Texto fornecido:

+ + + + + + +

A mesma fonte garante que, atualmente, são raras as redes criminosas que controlam toda a cadeia de importação e venda de droga. A opção é pela especialização de tarefas num mercado segmentado que, no Porto, é dominado por "cinco ou seis players". Todos portugueses, com contactos na América do Sul (no caso da cocaína) ou no Sudeste Asiático e África (para a heroína) e que compram a droga diretamente aos produtores.
Transporte contratado
Depois do negócio feito, cabe ao vendedor fazer chegar o produto estupefaciente à Invicta e, para isso, contrata uma rede especializada no transporte. As soluções que inventam para ludibriar as autoridades policiais são muitas, mas as mais usuais passam por esconder a droga em contentores de cargueiros que atracam em Leixões, Lisboa, Setúbal ou Sines, em malas que chegam no porão dos aviões aos aeroportos Humberto Delgado, em Lisboa, e Francisco Sá Carneiro, no Porto. A heroína entra no país, quase sempre, por rotas terrestres que atravessam Espanha.
De uma ou de outra forma, os fornecedores da Pasteleira Nova tentam, em cada compra, adquirir quantidades suficientes para responder às necessidades dos seus clientes, mas num número mínimo de quilos, para evitarem ser apanhados. "Adquirem entre cinco e dez quilos e, se a compra for feita na América do Sul, pagam menos de cinco mil euros por quilo", refere fonte policial.
Aumento exponencial
O mesmo quilo duplica de volume após ser misturado com substâncias de corte e é vendido aos líderes das seis "firmas" com bancas na Pasteleira Nova por entre 50 e 60 mil euros. Após "cozinharem" a droga (ler caixa), as bancas vendem cada dose de 0,1 gramas a cinco euros. "Mesmo a estes preços, na Pasteleira Nova a droga é mais barata e de melhor qualidade do que noutros locais. Por isso, mas também porque sabem que nunca falta, quase todos os consumidores vão comprar lá". No bairro portuense já foram detidos na posse de droga compradores oriundos de Vila Real, Bragança ou Viseu. E ainda de Leiria e até Portimão. Muitos são pequenos traficantes que têm na Pasteleira Nova o seu mercado abastecedor. Na terra natal vendem cada dose por quatro vezes mais. No fim de linha, após várias transformações e intermediários, os cinco mil euros gastos no quilo inicial de cocaína já renderam mais de 150 mil.

+ + + + + + +

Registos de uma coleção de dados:

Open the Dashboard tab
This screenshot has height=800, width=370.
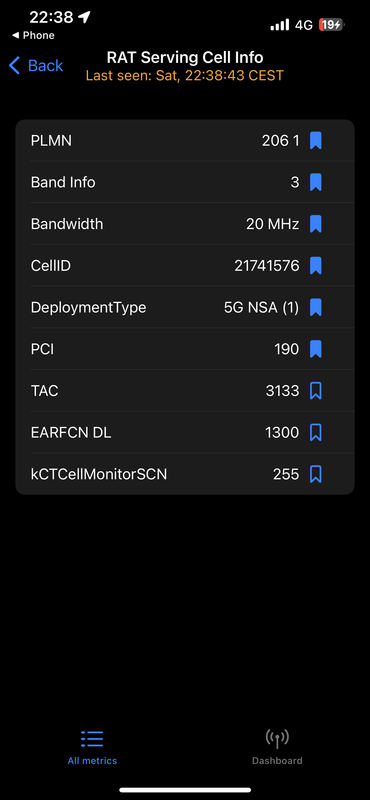point(277,747)
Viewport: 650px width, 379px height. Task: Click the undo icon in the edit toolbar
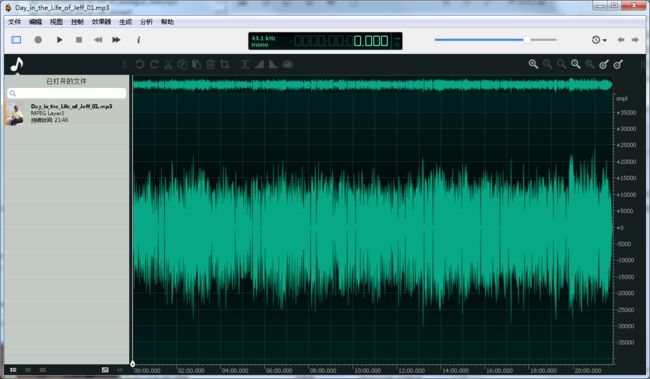[x=140, y=64]
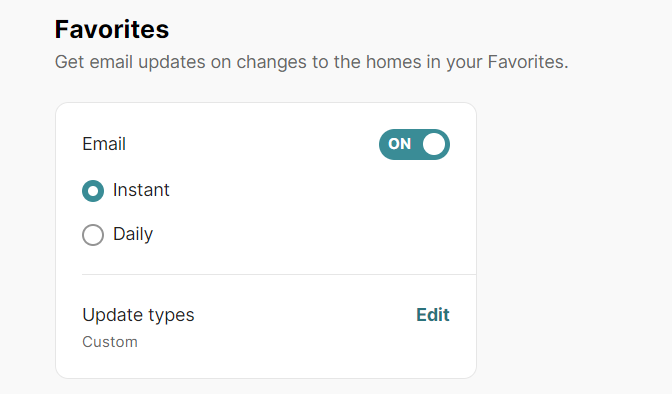Click the Instant option label text
The height and width of the screenshot is (394, 672).
[x=141, y=190]
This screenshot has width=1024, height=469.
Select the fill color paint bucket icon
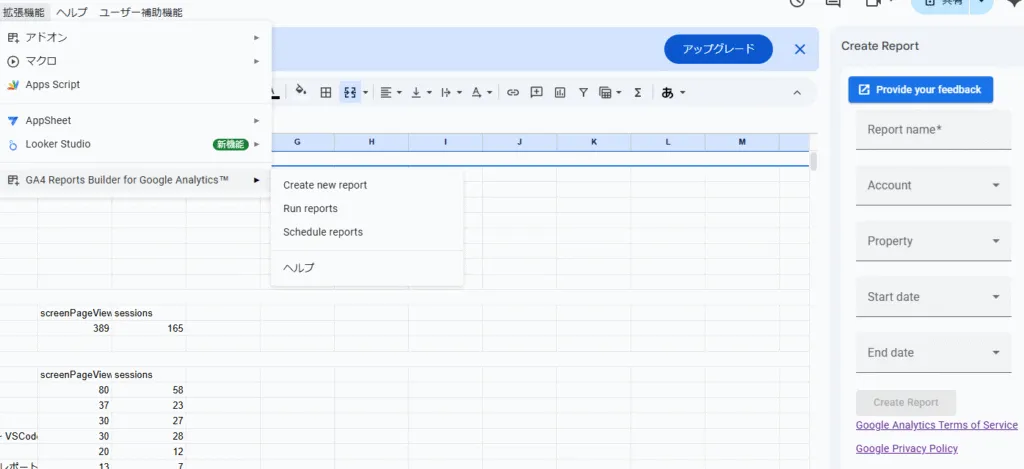(x=300, y=92)
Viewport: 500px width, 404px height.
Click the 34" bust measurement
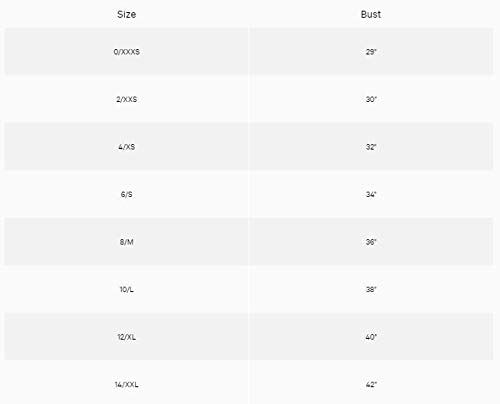(x=371, y=194)
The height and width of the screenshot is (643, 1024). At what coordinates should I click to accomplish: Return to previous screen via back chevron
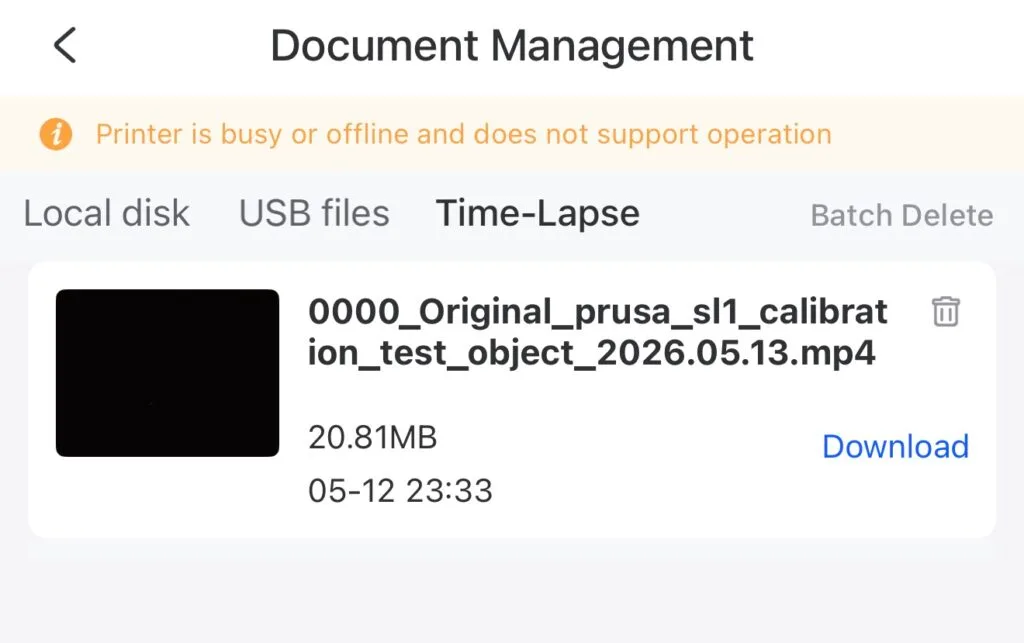[65, 46]
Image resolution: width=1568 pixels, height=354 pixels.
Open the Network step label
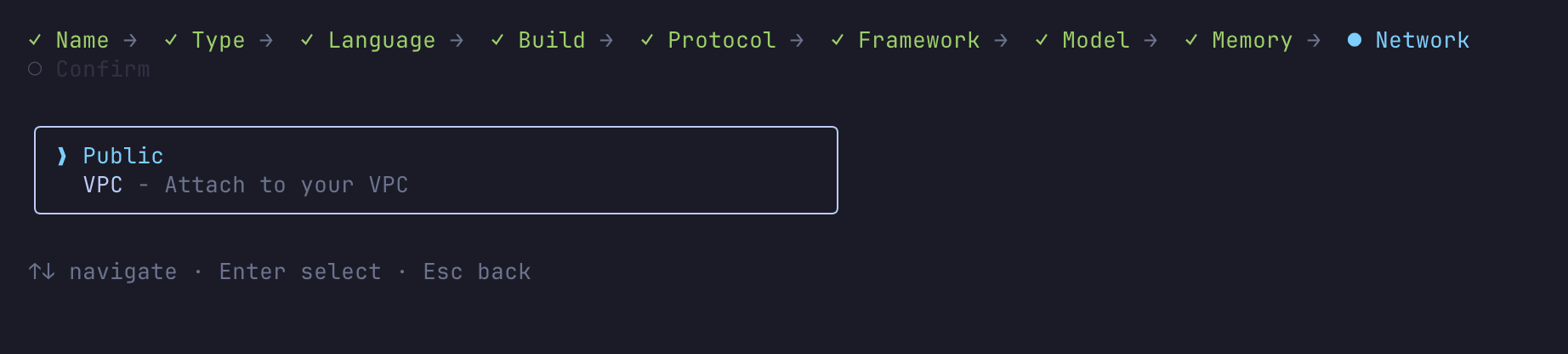(x=1422, y=40)
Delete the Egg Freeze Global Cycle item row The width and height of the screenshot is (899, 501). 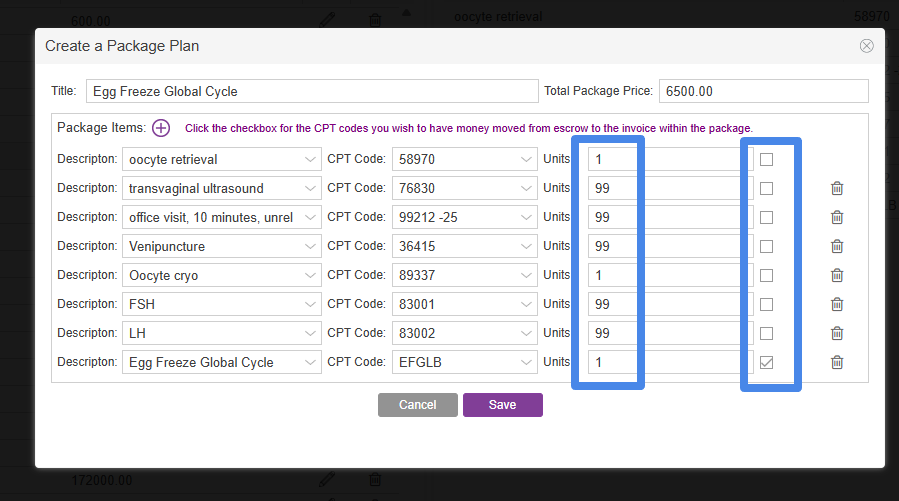tap(837, 362)
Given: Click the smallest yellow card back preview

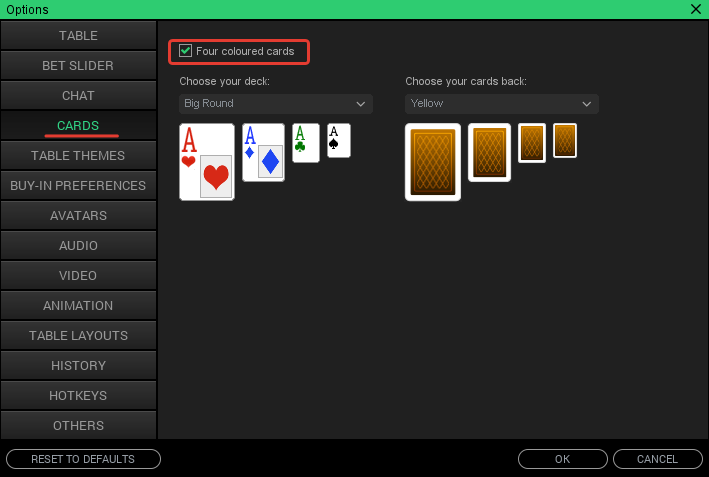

+ + + + + + +

O que fazer:
Prossiga o texto sobre o tráfico de droga no bairro da Pasteleira Nova, no Porto, a partir do ponto em que termina.

Resposta ao problema:
Era perto do Aleixo e havia droga
Rui é um dos toxicodependente que gravitam em torno da Pasteleira Nova. Começou a consumir drogas aos 19 anos e foi o serviço militar que o impediu de cair no abismo. Já o regresso a casa e, pouco depois, uma passagem de pouco mais de um ano pela cadeia revelaram-se fatais. "Foi na prisão que me tornei viciado em heroína e cocaína. Nunca me tinha injetado com droga até estar preso", conta.
Ao JN, Rui afirma que, de regresso à liberdade, passou a consumir no antigo Bairro do Aleixo. "Era capeador de uma das redes e recebia em droga. Trabalhava das seis horas da manhã às 23 horas e gastava mais de 100 euros por dia para me drogar", recorda. Com a demolição do Aleixo, Rui seguiu o exemplo de muitos dos seus companheiros de desgraça. "Vim para a Pasteleira Nova. Era perto e havia muita droga", justifica.
Hoje, com 51 anos, Rui assegura que já não se injeta com drogas. Continua, porém, a gastar os 320 euros da reforma de invalidez e o dinheiro angariado com a mendicidade e no parqueamento de carros com o vício. "Consumo cerca de oito doses diárias", descreve.
Se antes fumava a droga "ali no monte, aqui nesta viela e na tenda onde dormia", atualmente Rui usa a "sala de chuto" da Pasteleira Nova para alimentar o "diabo". "É um espetáculo e as pessoas são excelentes. Tratam-nos com todo o carinho e amor, não me sinto rejeitado, posto de parte", elogia.
Médicos e padres
A Pasteleira Nova também é procurada por consumidores muito diferentes de Rui. São pessoas de extratos sociais mais elevados que, embora viciados, ainda conseguem manter os seus empregos e vida social.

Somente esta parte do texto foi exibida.